Closed jonashaag closed 3 years ago
try using fast_dev_run to see if your validation loop works
This issue has been automatically marked as stale because it hasn't had any recent activity. This issue will be closed in 7 days if no further activity occurs. Thank you for your contributions, Pytorch Lightning Team!
Hey @jonashaag , I think I'm having a similar problem. Did you find a work-around? Thanks.

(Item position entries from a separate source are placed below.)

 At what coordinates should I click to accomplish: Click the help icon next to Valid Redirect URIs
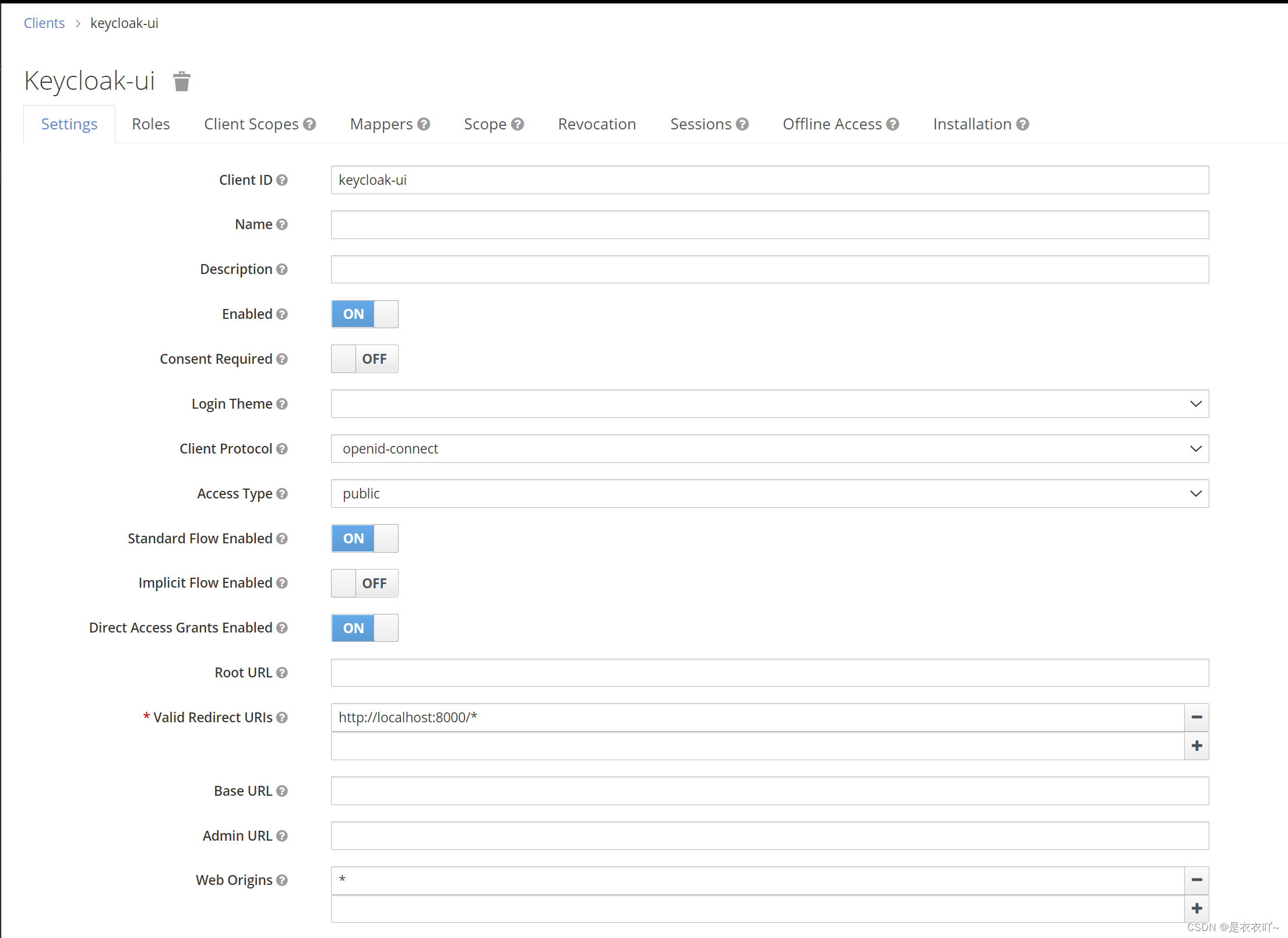282,718
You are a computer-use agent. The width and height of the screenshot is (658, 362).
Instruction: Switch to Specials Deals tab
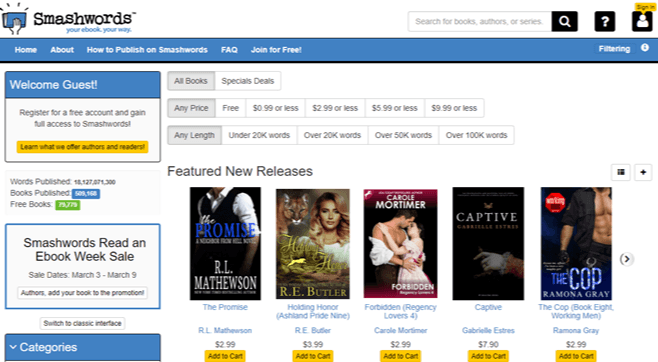coord(248,81)
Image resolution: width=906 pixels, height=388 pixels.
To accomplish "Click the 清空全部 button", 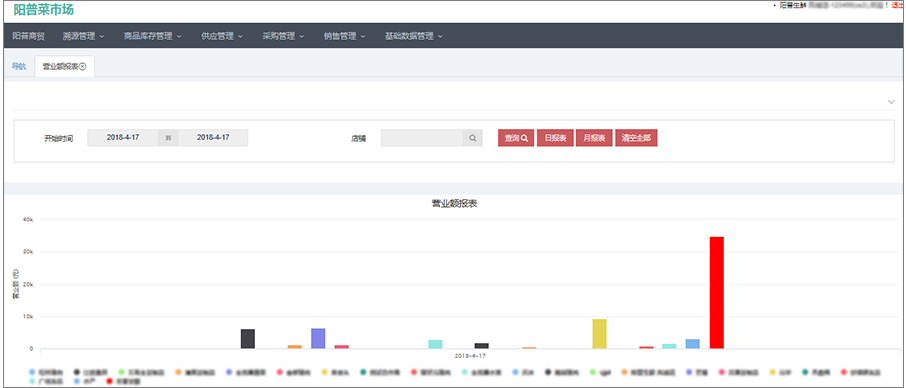I will pyautogui.click(x=636, y=138).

Unfortunately I haven't. But from many other instances of multiprocessing problems, I think PyTorch/Python scientific stack has serious problems with multiprocessing. Whenever possible I'd recommend to use as little multiprocessing as possible, maybe putting work into entirely different workers using a job queue, etc. I guess there is just a TON of potential race conditions with CUDA, PyTorch, OpenMP, etc. all being used at the same time. I also always use OMP_NUM_THREADS=1
in multiprocessing environments, because otherwise things will be very slow and potentially deadlock, see here for one of the many cases where I pinned down one deadlock a bit further: https://github.com/numpy/numpy/issues/17752
Not an issue if I switch to 'ddp_spawn' with dataloaders = 0. Will try to get a reproducible example (but I desperately need my only machine with more than 1 gpu for training for a deadline). This is probably a pytorch issue, AFAIK; Some suggestions it's rooted in synced batch norm - see 20611 22671, 104831 (apparently not resolved with pytorch 1.7).
Have you found a solution @jamesjjcondon?

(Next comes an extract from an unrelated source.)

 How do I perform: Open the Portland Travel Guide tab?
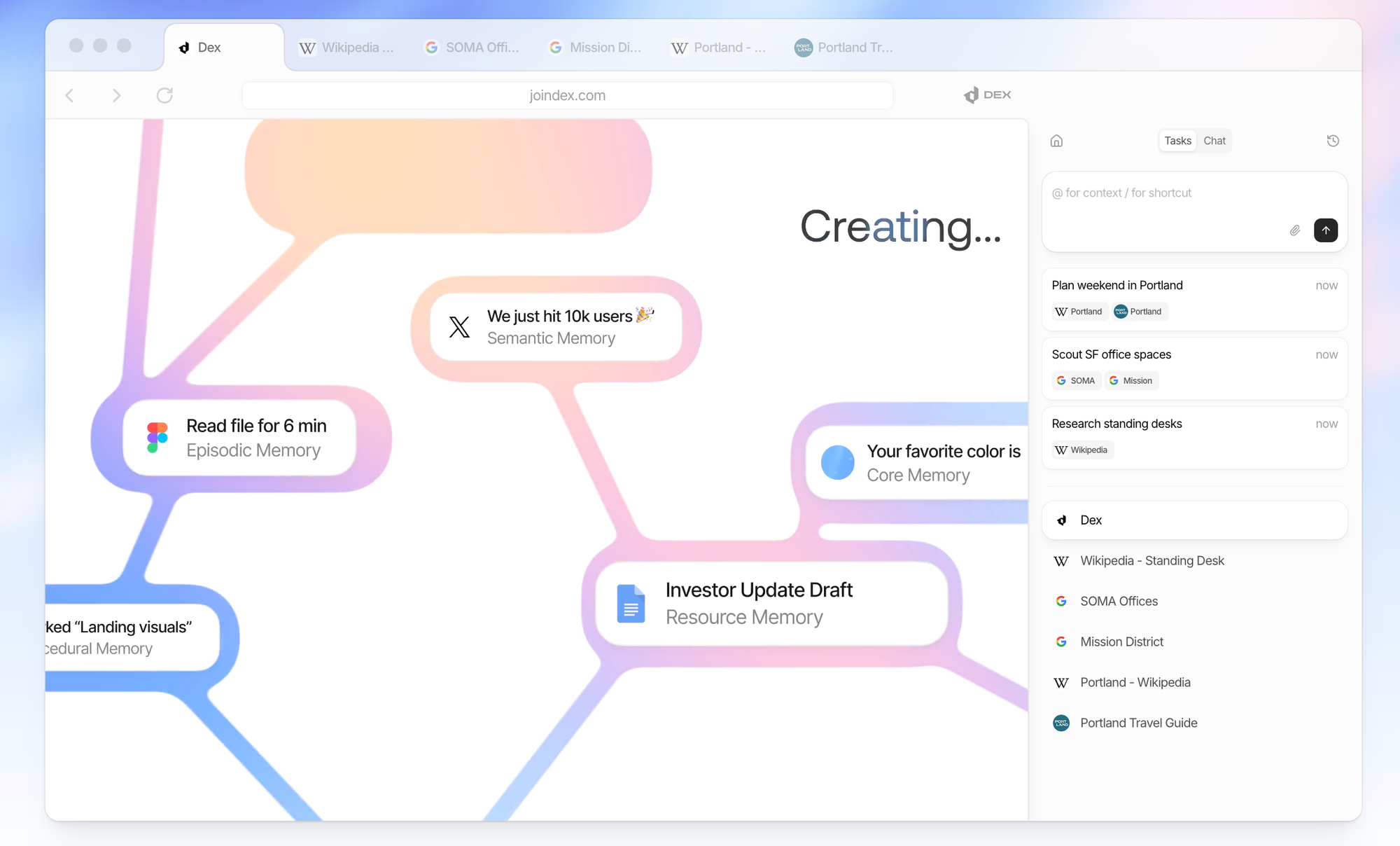pos(845,47)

Unfortunately not @hkmztrk . Just have to restart periodically. I think this is pretty low-level, possibly even python multiprocessing related. Haven't tried with python3.8, yet, but not convinced it'll make a difference.
Interesting enough, I've only a single GPU machine and I'm experiencing the same issue. Is it an issue on a multiple GPU setup or any setup?
I also got the same behavior, PL is stuck in an infinite loop trying to get a batch, but it doesn't reach the dataset and I really don't know what to do. This is on CPU for me.
It seems that the code is stuck on an infinite loop in the pytorch dataloader.py
file in line 1147:
while True:
success, data = self._try_get_data()
if success:
return data
It was fixed when I set num_workers=0
, but it's still weird because I used more workers before without issue.
Is everyone using large images / small batch sizes, by chance?
I think we're gona need to make a reproducible example .
On Fri, 26 Mar 2021, 01:22 Nadav Schweiger, @.***> wrote:
I'm also getting the same behavior, PL is stuck in an infinite loop trying to get a batch, but it doesn't reach the dataset and I really don't know what to do. This is on CPU for me!
— You are receiving this because you were mentioned. Reply to this email directly, view it on GitHub https://github.com/PyTorchLightning/pytorch-lightning/issues/4450#issuecomment-806890510, or unsubscribe https://github.com/notifications/unsubscribe-auth/AIAOZRYHTEI7Z53J6LLT6GDTFNEZ3ANCNFSM4TFOAYWA .
hello @jamesjjcondon I'm observing the same issue. my code works fine on CPU and single GPU, but hangs before the first validation steps in a multi-GPU scenario I tried your way around setting ddp_spawn and num_worker =0 which runs! (thanks)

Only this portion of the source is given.